Ma thèse porte sur le colportage en Grande-Bretagne, des années 1860 aux années 1940.
Cette période est généralement associée à sa disparition du fait de l’urbanisation des sociétés européennes et de l’essor des petits magasins et de la vente par correspondance (Fontaine, 1993).
Ma recherche s’inscrit dans la continuité de travaux cherchant à relativiser ce déclin en puisant dans trois champs historiographiques. L’histoire commerciale a récemment montré que le colportage reste important pour les classes populaires cherchant à acheter à bon prix des produits de basse qualité. L’essor du tourisme et l’urbanisation de la Grande-Bretagne encouragent, en outre, la vente de rue. Le colportage participe donc de la modernité commerciale de la Grande-Bretagne contemporaine. L’histoire du travail, en parallèle, montre que la vente itinérante est parfois exercée de manière temporaire afin de pallier aux périodes de crise. Elle s’insère dans une économie d’expédients impliquant petits métiers, recours à la charité, ou au crime. C’est notamment le cas dans les périodes marquées par le chômage, comme lors de la crise des années 1930. Ce travail s’insère enfin dans le champ de l’histoire des migrations : le colportage est populaire chez les migrants saisonniers, comme les marchands d’oignons bretons ou de figurines italiens. Il est également une stratégie pour s’insérer sur le marché du travail britannique en vue d’une installation plus ou moins permanente : c’est le cas des populations juives de l’East End à la fin du XIXe siècle.
Après avoir fait le constat de l’importance du colportage comme petit métier et moyen de distribution, la thèse étudie la régulation et l’encadrement policier de ce dernier. Elle contribue ainsi à l’histoire de la construction de l’État, des politiques publiques et de l’émergence de l’Etat social. Les autorités britanniques tentent à la fois d’encourager et de contrôler les mutations de la vente itinérante. Elle est vue comme alternative à l’aide publique par les Libéraux de la fin du XIXe siècle, mais également perçue comme un danger potentiel, car elle est souvent comparée au vagabondage. Au niveau municipal, l’idée que le colportage doit être encouragé est controversée : les problèmes de compétition entre vendeurs, de travail des enfants, les soucis d’hygiène ou d’obstructions de la voie publique prennent parfois le dessus.
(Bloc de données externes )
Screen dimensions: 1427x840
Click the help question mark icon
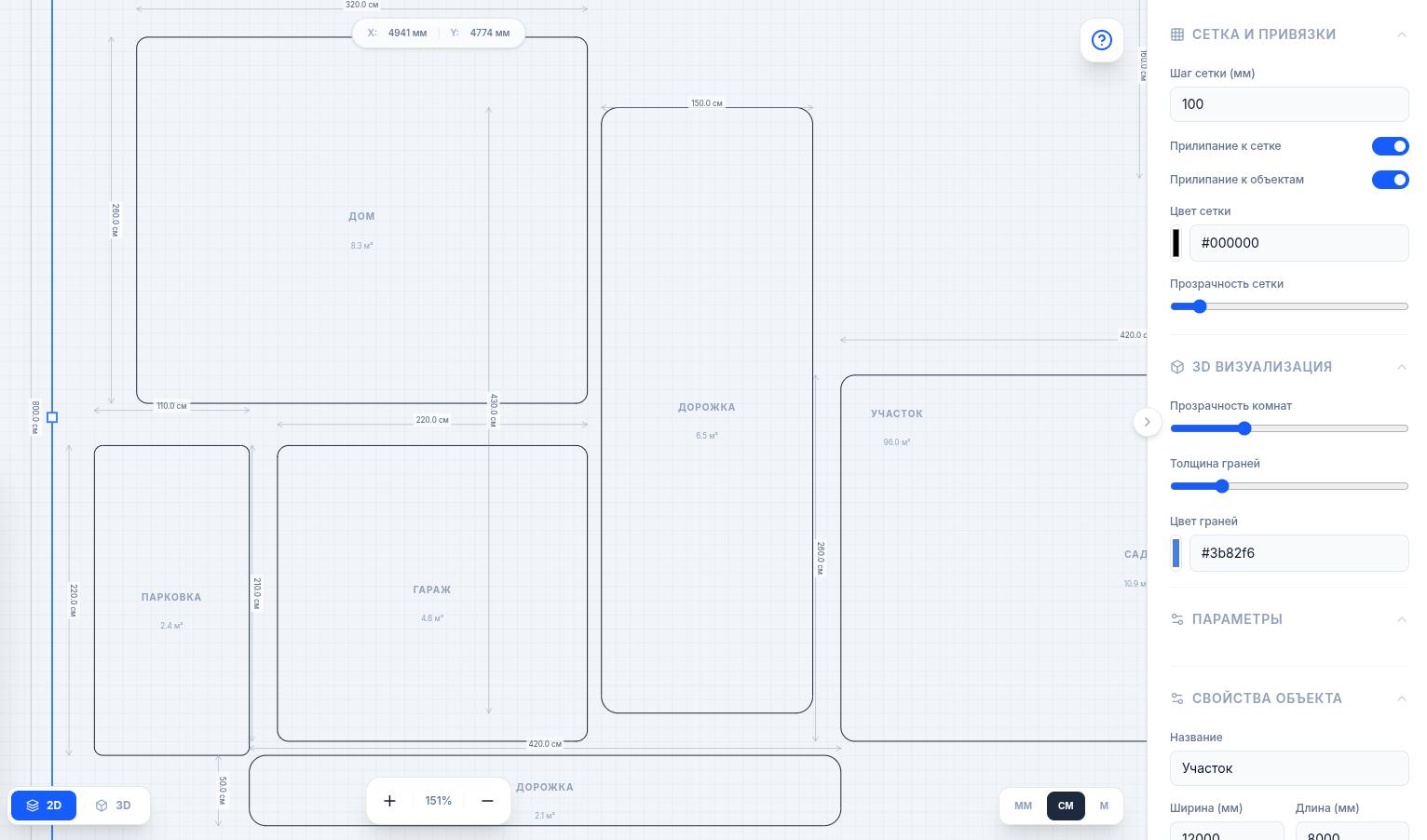click(1101, 40)
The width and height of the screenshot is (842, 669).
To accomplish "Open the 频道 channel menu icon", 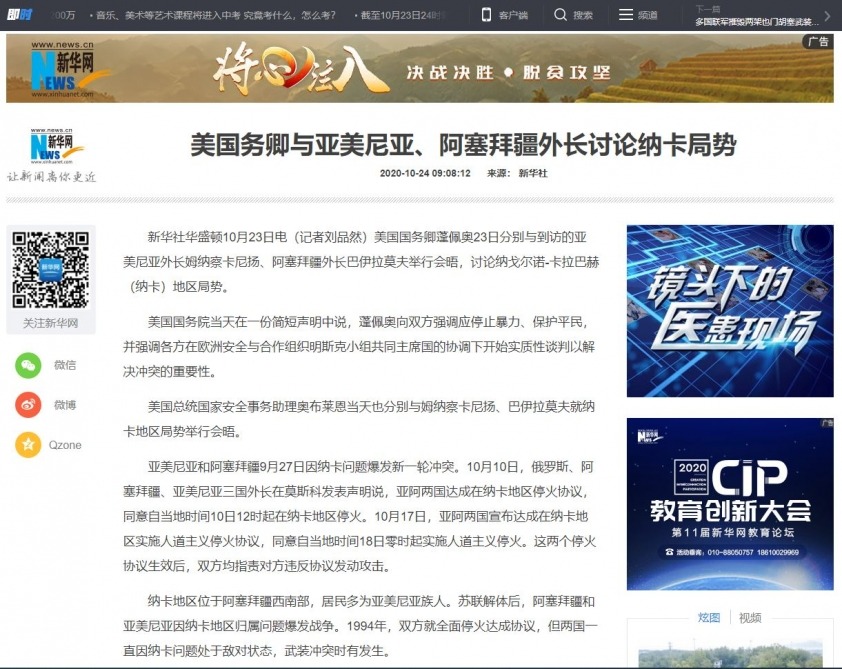I will click(x=625, y=15).
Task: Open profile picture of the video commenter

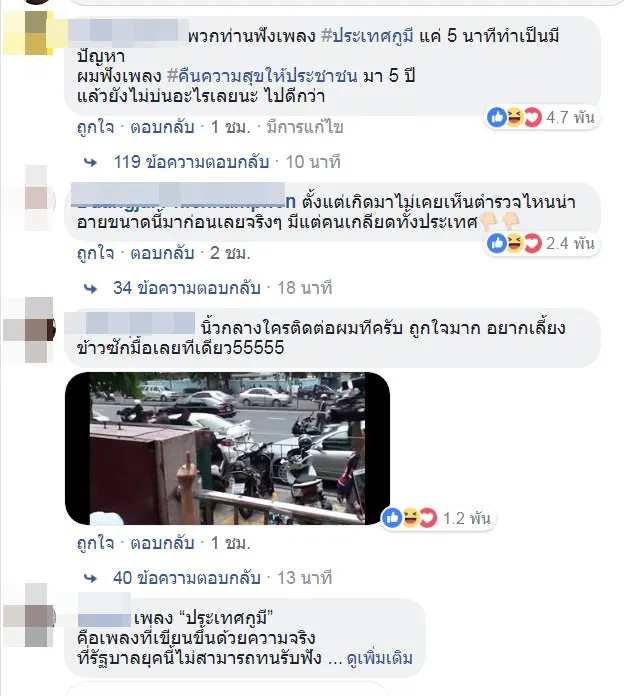Action: pyautogui.click(x=29, y=330)
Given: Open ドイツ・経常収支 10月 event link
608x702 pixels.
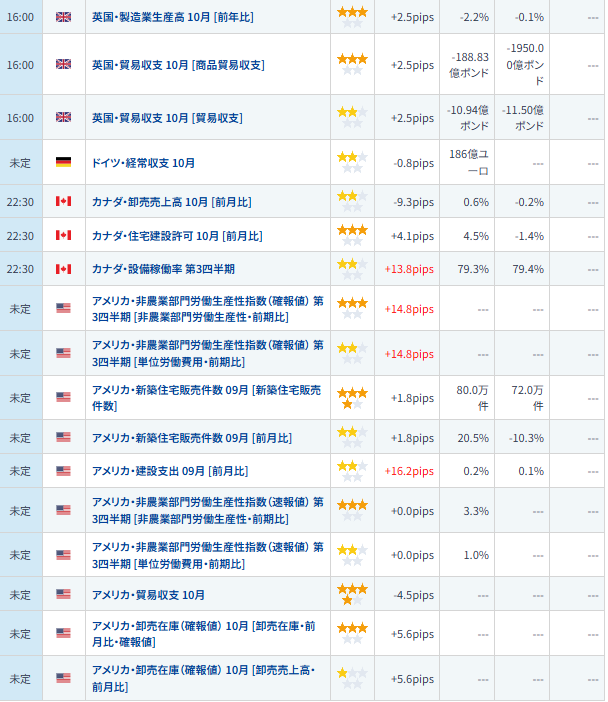Looking at the screenshot, I should [x=143, y=163].
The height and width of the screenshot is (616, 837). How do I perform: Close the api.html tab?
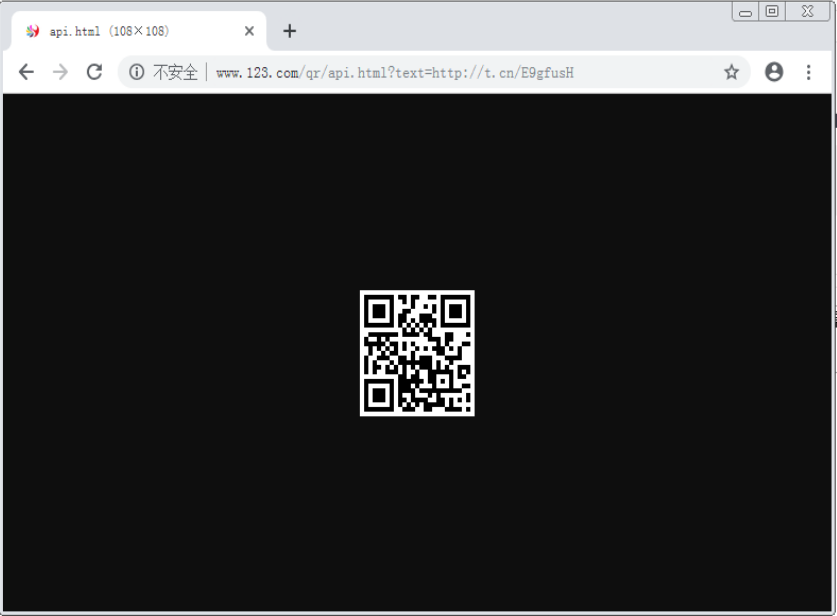(248, 30)
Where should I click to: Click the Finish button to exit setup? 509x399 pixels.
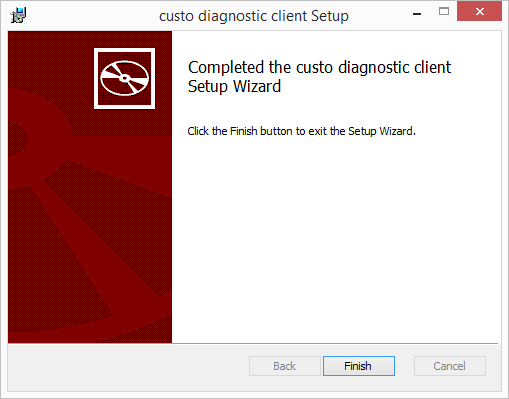[x=359, y=366]
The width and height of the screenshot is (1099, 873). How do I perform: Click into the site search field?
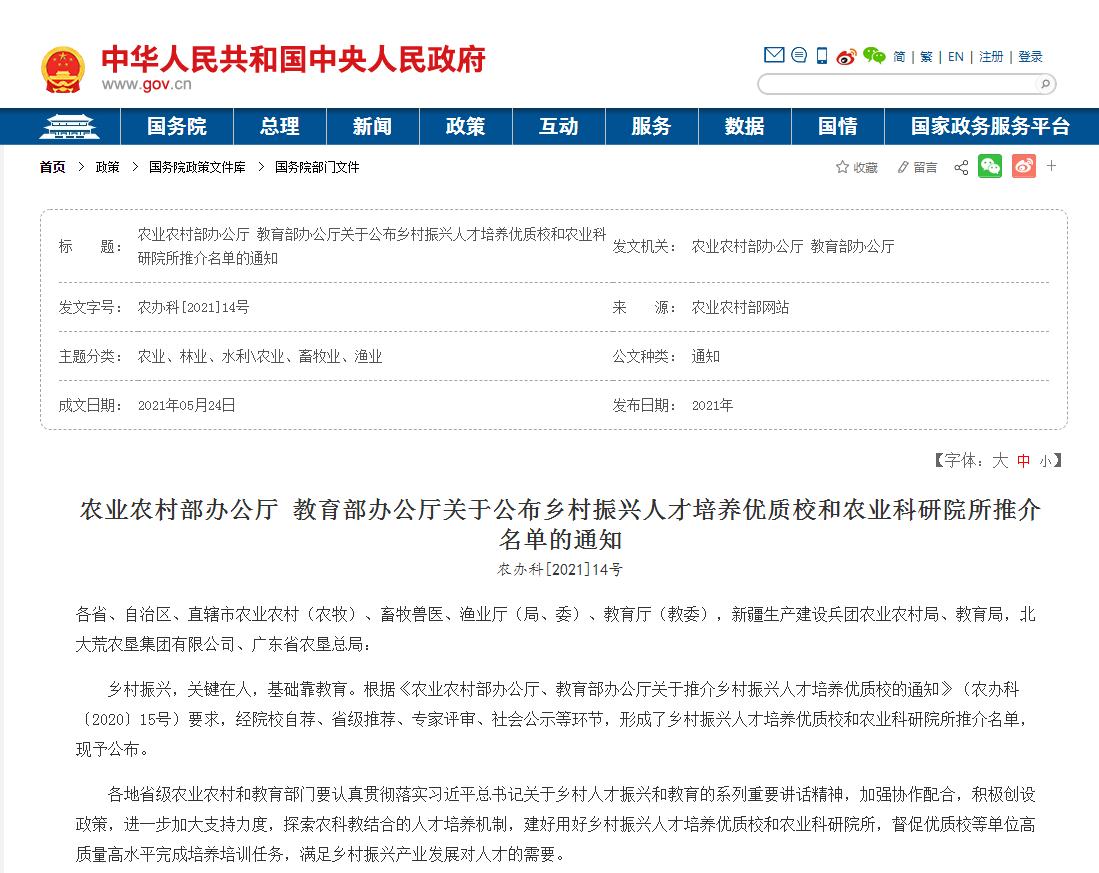coord(897,85)
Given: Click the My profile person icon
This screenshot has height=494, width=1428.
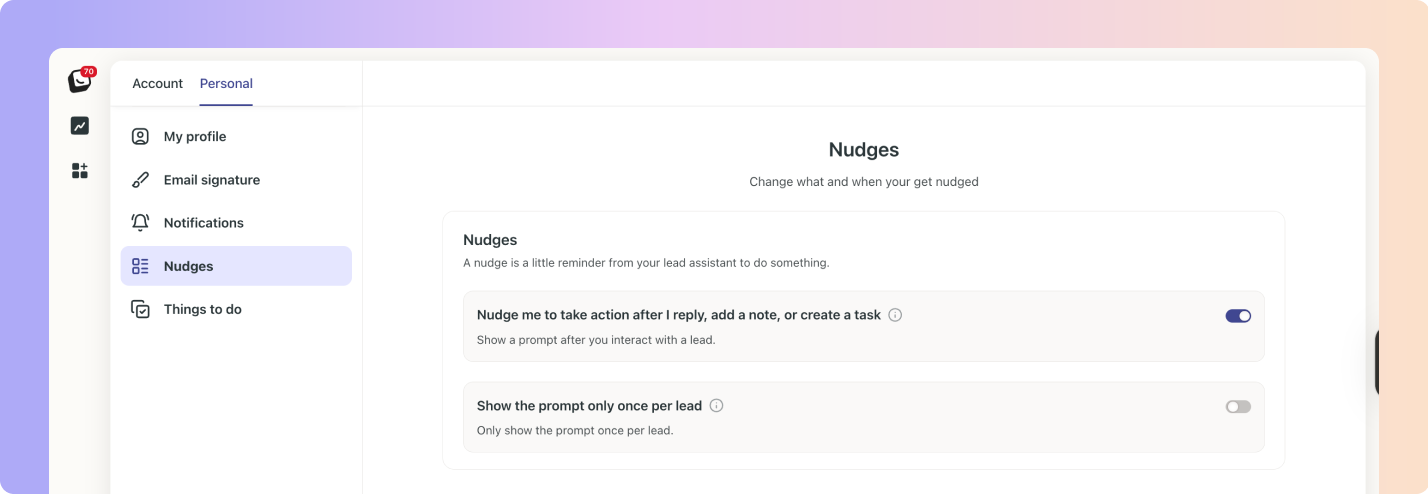Looking at the screenshot, I should (141, 137).
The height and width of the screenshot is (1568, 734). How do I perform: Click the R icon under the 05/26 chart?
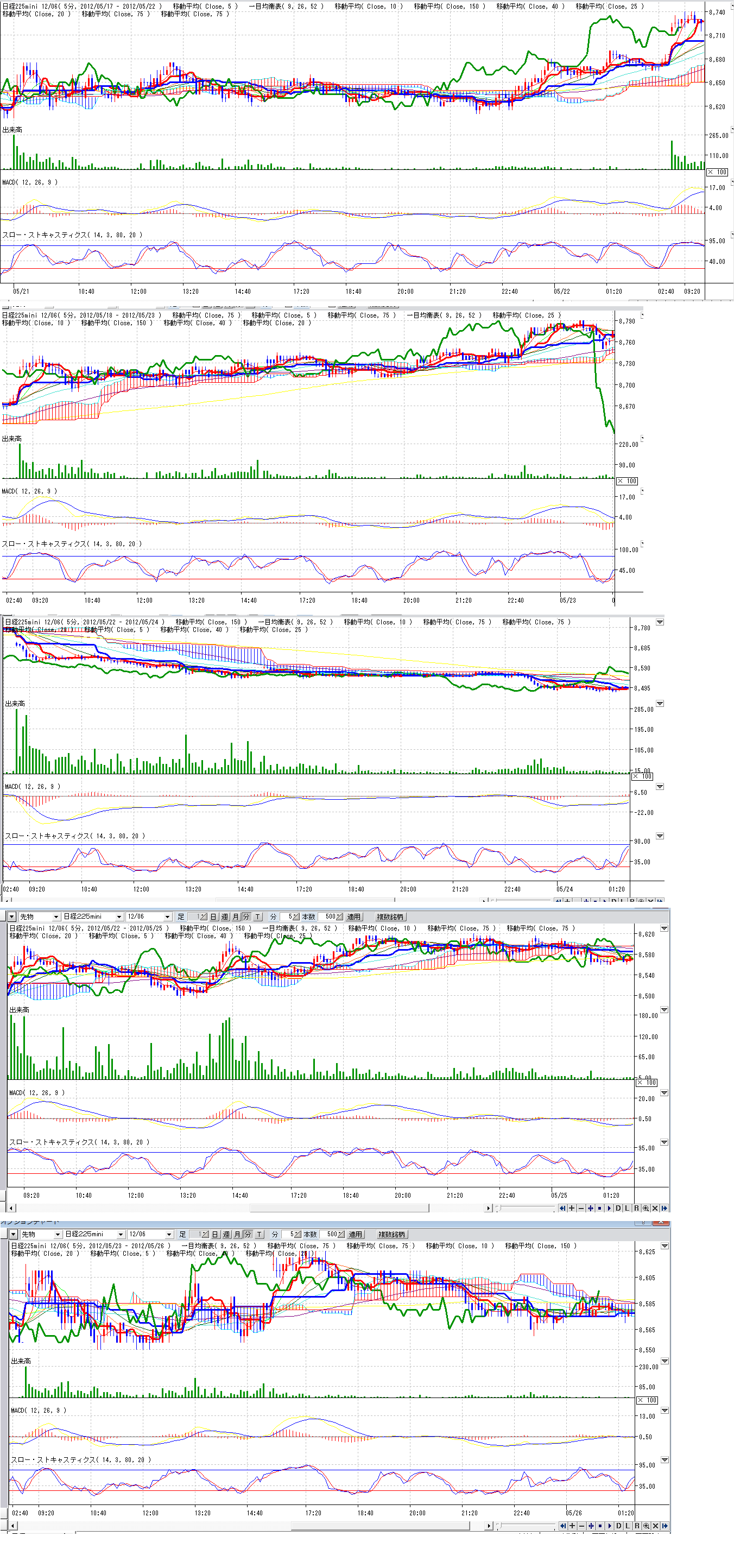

La peur du vagabondage disparaît après 1914. Cependant, la Grande-Bretagne opère un tournant protectionniste qui se traduit par des lois cherchant à décourager la venue de colporteurs étrangers et coloniaux. Les colporteurs «natifs», eux, sont de moins en moins perçus comme un danger potentiel, sauf lorsque leur nombre augmente soudainement, comme au début des années 1930. Si, au niveau local, l’encadrement des colporteurs se fait de plus en plus strict, les lois nationales des années 1870 et 1880 peinent cependant à encadrer une population qui profite de la diffusion de nouveaux moyens de transports, comme la bicyclette ou les véhicules à moteurs. La Seconde Guerre mondiale vient enfin refondre cet appareil législatif dans le cadre d’une économie contrôlée par l’État.
Cette thèse entend donc dégager les grandes lignes de l’évolution du colportage en milieu rural et urbain. Elle fait un panorama des différents groupes s’adonnant au colportage, et porte une attention particulière aux catégories de genre, à la racialisation et aux conditions socio-économiques des individus. Elle cherche ensuite à contribuer à l’histoire de l’État, de la police et des politiques publiques, en montrant comment les autorités tentent de mettre le colportage au diapason des évolutions sociales et économiques de la Grande-Bretagne.
Un panel de sources varié est mobilisé: sources administratives et policières, presse, recensement, mais aussi sources généalogiques, sources publiées et sources privées pour certains groupes disposant d’associations ou de syndicats.